--- Start of Data lines ---
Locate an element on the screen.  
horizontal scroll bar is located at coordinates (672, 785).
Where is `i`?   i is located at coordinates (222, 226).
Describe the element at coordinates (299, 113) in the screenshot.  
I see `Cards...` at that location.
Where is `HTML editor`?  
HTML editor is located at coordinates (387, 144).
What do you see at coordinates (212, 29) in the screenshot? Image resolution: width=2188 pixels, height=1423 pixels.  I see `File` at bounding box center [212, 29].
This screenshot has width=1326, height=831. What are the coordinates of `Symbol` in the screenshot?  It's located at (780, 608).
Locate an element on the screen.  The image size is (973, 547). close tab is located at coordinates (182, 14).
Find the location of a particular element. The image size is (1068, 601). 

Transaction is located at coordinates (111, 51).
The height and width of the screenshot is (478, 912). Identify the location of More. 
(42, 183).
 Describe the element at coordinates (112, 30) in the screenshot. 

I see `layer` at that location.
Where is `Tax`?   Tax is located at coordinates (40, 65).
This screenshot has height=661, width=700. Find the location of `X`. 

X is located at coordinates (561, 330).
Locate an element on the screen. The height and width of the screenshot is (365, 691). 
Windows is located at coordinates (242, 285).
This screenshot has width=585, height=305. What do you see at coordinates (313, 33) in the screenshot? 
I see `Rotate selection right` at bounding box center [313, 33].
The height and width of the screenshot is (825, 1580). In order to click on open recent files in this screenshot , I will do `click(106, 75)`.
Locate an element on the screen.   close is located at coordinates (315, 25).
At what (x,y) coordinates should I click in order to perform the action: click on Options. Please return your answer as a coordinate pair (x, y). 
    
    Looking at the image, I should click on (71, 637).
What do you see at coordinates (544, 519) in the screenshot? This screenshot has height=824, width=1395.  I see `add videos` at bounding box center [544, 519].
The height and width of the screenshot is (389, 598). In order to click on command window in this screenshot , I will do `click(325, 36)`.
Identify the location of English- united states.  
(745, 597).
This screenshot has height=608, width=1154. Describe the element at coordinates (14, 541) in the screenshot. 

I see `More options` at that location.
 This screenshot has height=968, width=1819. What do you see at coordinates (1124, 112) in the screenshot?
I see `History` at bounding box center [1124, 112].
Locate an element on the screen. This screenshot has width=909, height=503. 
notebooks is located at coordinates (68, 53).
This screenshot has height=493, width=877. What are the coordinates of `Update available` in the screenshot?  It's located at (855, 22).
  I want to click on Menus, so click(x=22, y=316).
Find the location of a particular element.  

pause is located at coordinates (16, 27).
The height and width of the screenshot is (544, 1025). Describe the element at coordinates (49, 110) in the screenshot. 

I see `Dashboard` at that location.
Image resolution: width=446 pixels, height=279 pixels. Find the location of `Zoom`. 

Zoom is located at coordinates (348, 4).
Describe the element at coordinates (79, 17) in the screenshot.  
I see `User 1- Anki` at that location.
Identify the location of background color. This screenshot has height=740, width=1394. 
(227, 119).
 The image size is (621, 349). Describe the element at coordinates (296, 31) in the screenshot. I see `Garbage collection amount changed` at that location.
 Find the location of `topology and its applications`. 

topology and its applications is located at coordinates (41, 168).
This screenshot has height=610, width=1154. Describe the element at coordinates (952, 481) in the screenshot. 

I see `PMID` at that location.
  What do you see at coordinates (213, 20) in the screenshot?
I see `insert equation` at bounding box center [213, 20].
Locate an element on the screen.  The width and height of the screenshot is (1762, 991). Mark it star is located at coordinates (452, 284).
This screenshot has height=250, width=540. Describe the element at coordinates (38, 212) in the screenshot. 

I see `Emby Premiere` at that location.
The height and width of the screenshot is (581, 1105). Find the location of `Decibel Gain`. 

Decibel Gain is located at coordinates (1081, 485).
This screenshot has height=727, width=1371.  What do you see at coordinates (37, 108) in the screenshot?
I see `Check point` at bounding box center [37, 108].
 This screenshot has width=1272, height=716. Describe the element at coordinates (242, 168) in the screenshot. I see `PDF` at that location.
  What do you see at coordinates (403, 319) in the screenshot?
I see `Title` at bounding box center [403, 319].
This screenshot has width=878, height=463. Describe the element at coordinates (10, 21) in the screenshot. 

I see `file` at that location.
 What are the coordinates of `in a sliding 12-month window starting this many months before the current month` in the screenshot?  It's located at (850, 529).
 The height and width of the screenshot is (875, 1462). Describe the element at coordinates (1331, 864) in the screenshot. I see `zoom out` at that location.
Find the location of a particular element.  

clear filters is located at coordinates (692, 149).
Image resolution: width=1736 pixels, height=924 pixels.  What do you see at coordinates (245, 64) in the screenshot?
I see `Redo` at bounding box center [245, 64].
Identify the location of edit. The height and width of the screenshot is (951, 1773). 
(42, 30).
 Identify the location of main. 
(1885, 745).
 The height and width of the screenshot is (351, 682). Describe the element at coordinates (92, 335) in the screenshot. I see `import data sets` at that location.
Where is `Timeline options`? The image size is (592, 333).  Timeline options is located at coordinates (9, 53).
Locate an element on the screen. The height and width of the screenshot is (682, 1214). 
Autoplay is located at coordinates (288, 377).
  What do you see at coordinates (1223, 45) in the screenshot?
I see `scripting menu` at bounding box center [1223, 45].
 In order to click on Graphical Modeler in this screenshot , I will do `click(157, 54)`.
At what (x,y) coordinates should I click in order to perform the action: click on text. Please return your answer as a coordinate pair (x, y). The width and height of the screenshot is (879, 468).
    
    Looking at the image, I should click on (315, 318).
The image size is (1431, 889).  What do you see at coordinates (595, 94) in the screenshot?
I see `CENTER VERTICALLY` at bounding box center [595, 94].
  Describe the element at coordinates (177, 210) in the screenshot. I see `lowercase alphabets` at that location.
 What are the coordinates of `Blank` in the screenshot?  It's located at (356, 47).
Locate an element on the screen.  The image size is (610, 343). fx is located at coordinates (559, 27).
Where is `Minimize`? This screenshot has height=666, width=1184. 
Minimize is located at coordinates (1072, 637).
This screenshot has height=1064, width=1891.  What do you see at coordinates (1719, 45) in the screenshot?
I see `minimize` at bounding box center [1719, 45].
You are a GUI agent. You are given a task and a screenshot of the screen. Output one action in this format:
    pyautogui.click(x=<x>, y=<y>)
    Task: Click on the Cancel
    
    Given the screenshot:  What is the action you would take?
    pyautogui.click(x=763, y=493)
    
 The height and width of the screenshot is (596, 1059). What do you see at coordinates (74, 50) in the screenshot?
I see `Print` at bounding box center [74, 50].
--- End of Data lines ---
Short exercise:
How many lines in the records above contain the string "pixels", counting only matches in the same case? Reply with the number alone.

Expected answer:
3